To begin with, Arutinov has included the City as a defendant solely because of the prospect that it will be required -- not on Monell grounds but as an indemnitor (or, more precisely in real-world terms, as a guarantor) -- to make good on liability that is imposed on one or both of the officer defendants for compensatory damages on one or more of the theories advanced against them. By contrast, no predicate for possible liability has been asserted against Superintendent McCarthy in the Complaint, so that this Court sua sponte dismisses him as a defendant.

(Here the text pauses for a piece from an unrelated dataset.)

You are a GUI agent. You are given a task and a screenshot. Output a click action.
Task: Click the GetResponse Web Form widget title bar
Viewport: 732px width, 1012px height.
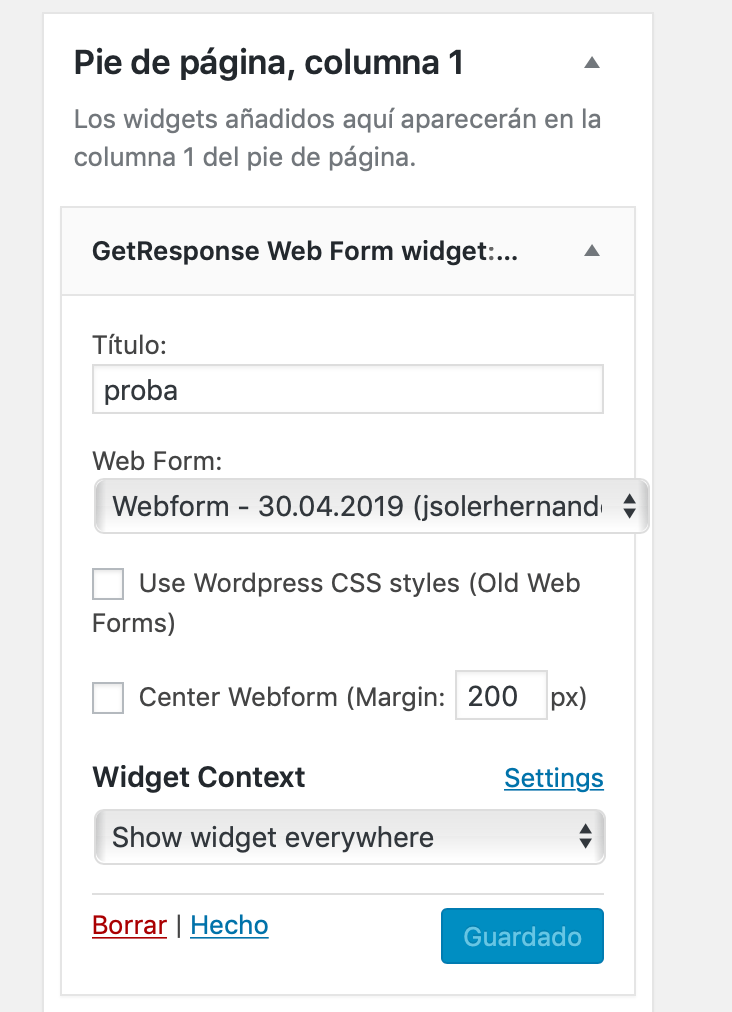(348, 252)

Next on the agenda is Arutinov's effort to qualify for in forma pauperis ("IFP") status -- more brand of that status that Congress has prescribed for prisoner plaintiffs in 28 U.S.C. § 1915 ("Section 1915"), with a full advance payment of the $350 filing fee being excused but with the plaintiff being obligated to pay that fee in installments. Even though the Complaint relates to the consequences of a single incident that ended with Arutinov's release not too long thereafter, now he is once again in custody at the Cook County Department of Corrections ("County Jail"), so that Section 1915 is indeed in play here.
This opinion need not look into the reason for Arutinov's current incarceration. Indeed, it seems improbable that his current situation will prove at all relevant to this case.

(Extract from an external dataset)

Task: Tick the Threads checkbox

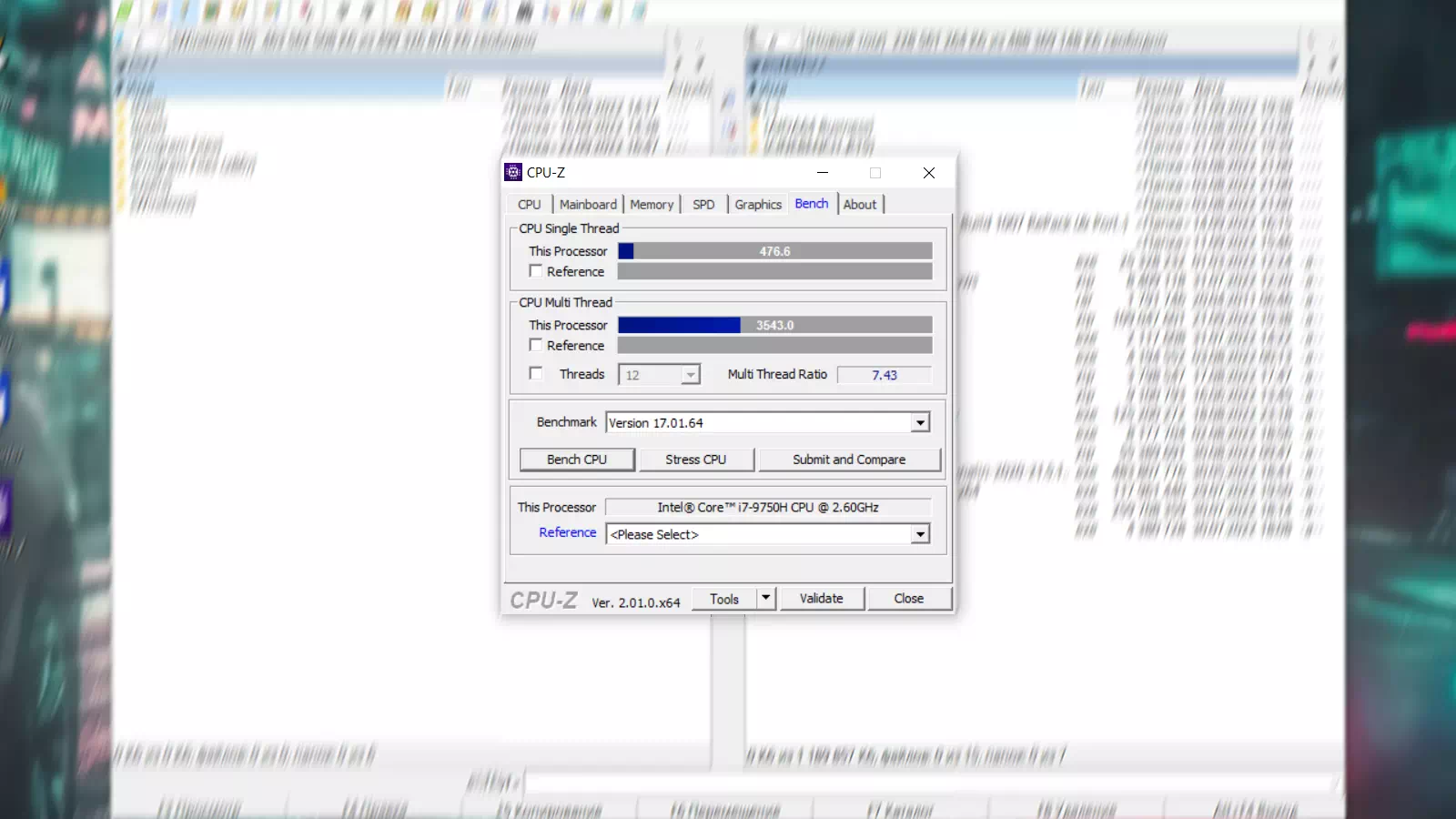Action: [x=536, y=373]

But as is too often the case, more information is needed to enable this Court to make the required calculation under that section:
1. Although the Complaint, the Application and the Motion did not arrive in the Clerk's Office until June 8, 2015, Arutinov had signed the Complaint on May 17 and the Motion on May 7, while the Certificate by the County Jail's fiscal officer was dated May 20. It is obviously impossible for this Court to derive from that mixed bag an informed conclusion as to the "filing" date of the Complaint under the "mailbox rule" defined in Houston v. Lack, 487 U.S. 266 (1988).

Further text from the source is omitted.